* **Short exercise 1**:
In the account of how past experiences still affect the writer, what part of the body could the writer not stand to have anyone touch for years?
* **Short exercise 2**:
Carry on the account of how past experiences still affect the writer, picking up right after its last sentence.

* **Selected extract**:
______________________________
So ... the problem here ... is that even when you get out, things stick with you.  Some things are obvious ... some are more subtle.  For years, I couldn't stand to have anyone touch my neck for any reason ... that's pretty obvious.  A bigger, more subtle problem, however, was trust.  For years I had a lot of short-term relationships because I wouldn't let anyone in ... no one was getting near enough to make me emotionally depend on them.

Even now ... when I'm years removed from him and I don't have nightmares like I used to ... those experiences fundamentally changed who I am.  I don't like to argue ... I'll walk a mile out of my way to avoid a confrontation because I just can't handle it ... my feelings get hurt easily ... but I rarely let people know ... and I don't like to cry in front of people.
______________________________
* **Dataset excerpts**:
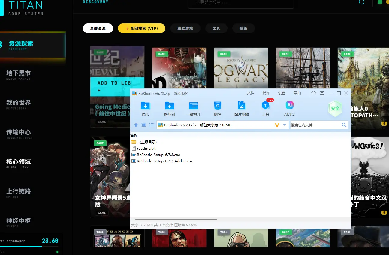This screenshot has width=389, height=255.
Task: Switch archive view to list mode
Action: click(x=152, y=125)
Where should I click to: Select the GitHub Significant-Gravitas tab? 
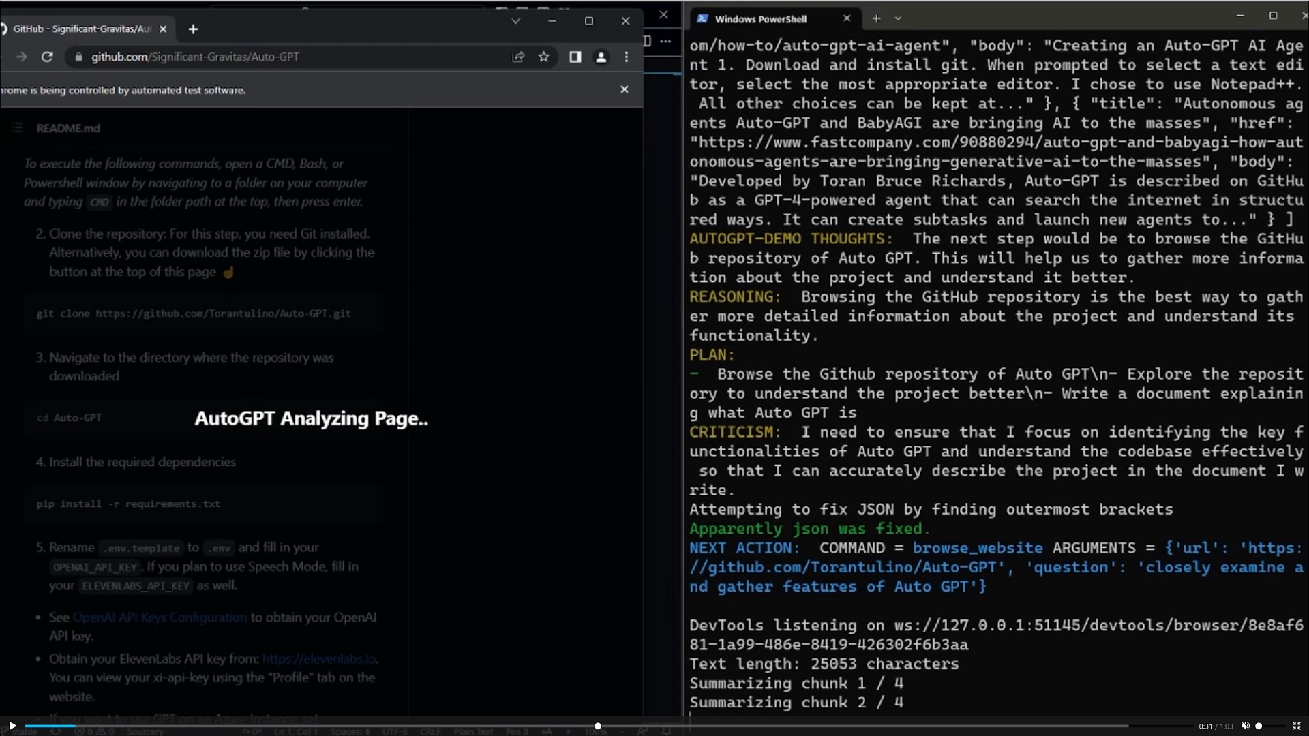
______________________________
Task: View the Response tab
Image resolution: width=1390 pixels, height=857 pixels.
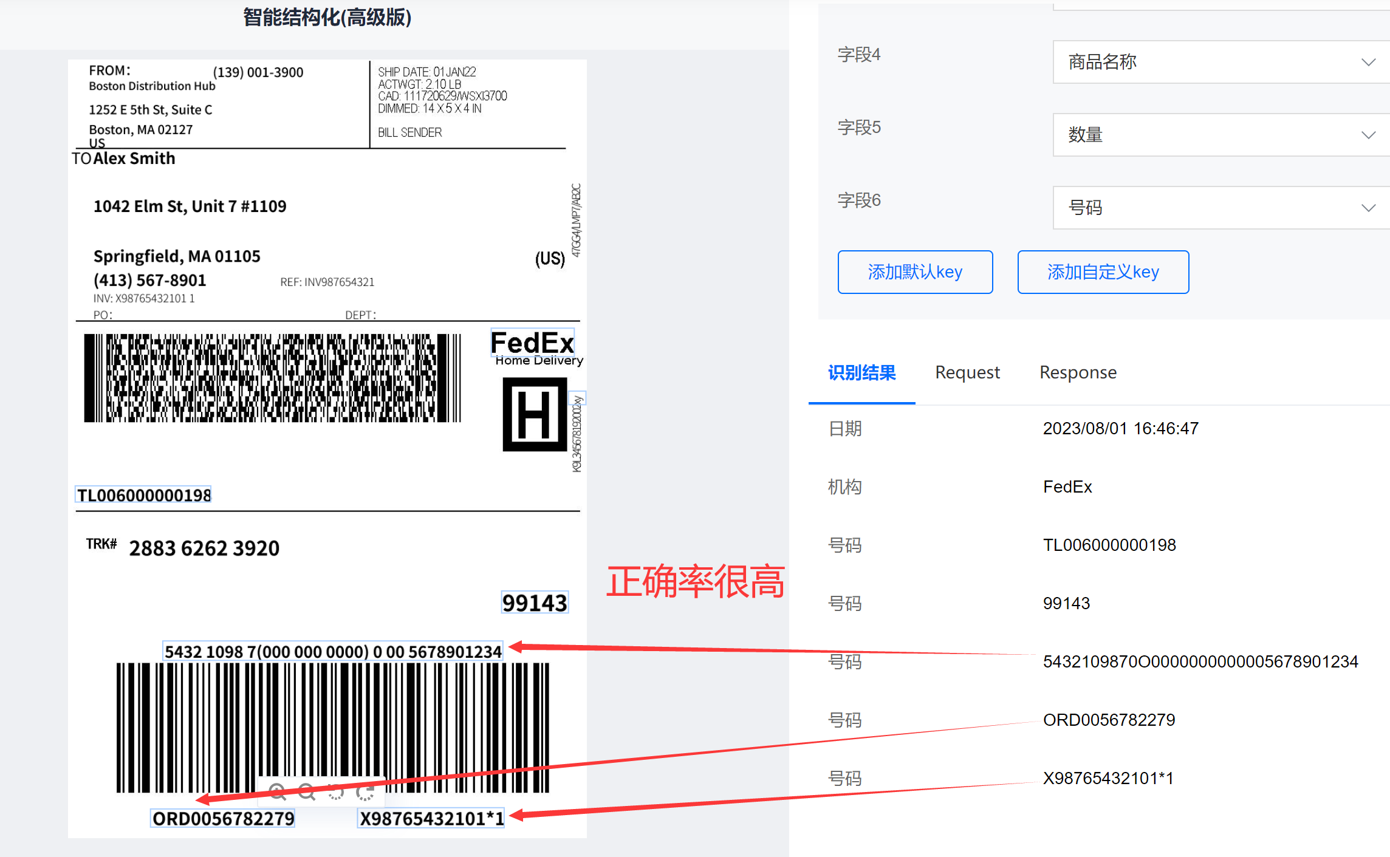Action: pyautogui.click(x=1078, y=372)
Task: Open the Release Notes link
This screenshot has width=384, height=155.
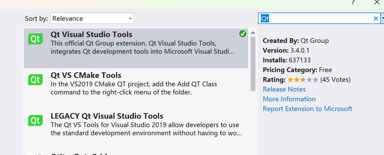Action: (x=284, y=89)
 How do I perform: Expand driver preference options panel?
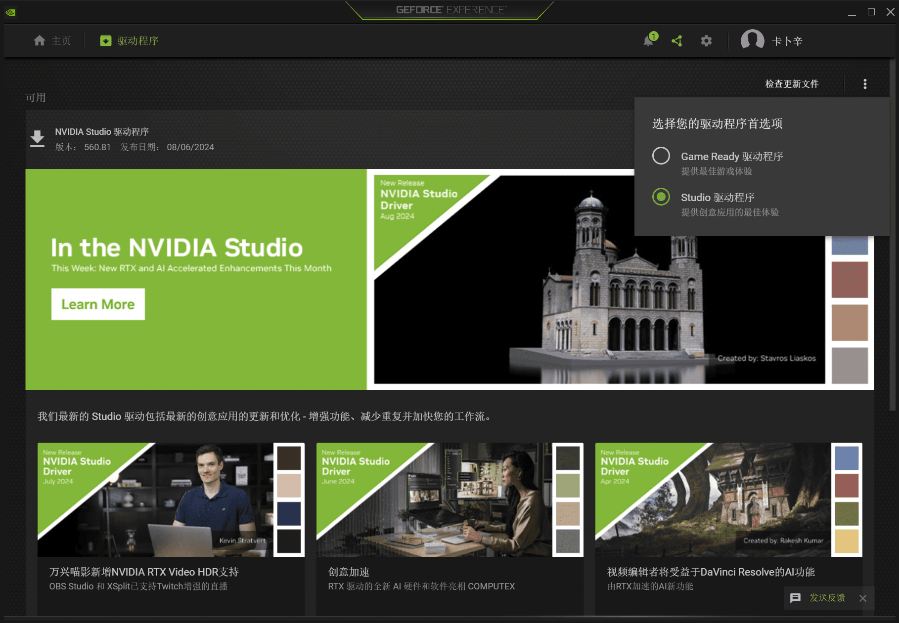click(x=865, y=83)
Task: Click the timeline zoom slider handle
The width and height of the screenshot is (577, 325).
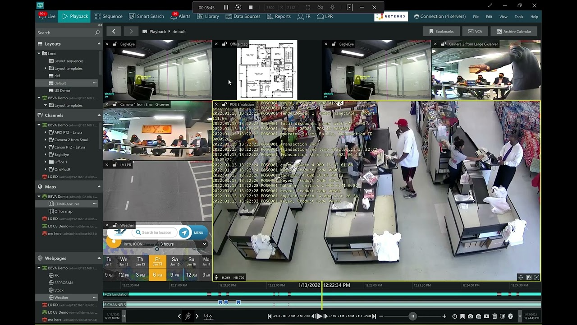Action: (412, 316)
______________________________
* **Task output 1**:
The neck.

* **Task output 2**:
Every once in awhile, things still bother me ... I walked out of a movie once because what was on the screen was too real.   And this interview today bothered me.  The basic question it asked was ... can someone change?  I like to think anything is possible.  I read the whole article and thought ... maybe he's the one in a million that will change ... or maybe he's one of the 999,999 that won't.  Who's knows ... it's a gamble ... and the one thing I know for sure from my experience ... a life is too important to gamble with.

Do you ever feel like a plastic bag
Drifting through the wind, wanting to start again?
Do you ever feel, feel so paper thin
Like a house of cards, one blow from caving in?
Do you ever feel already buried deep?
Six feet under screams, but no one seems to hear a thing
Do you know that there's still a chance for you
'Cause there's a spark in you?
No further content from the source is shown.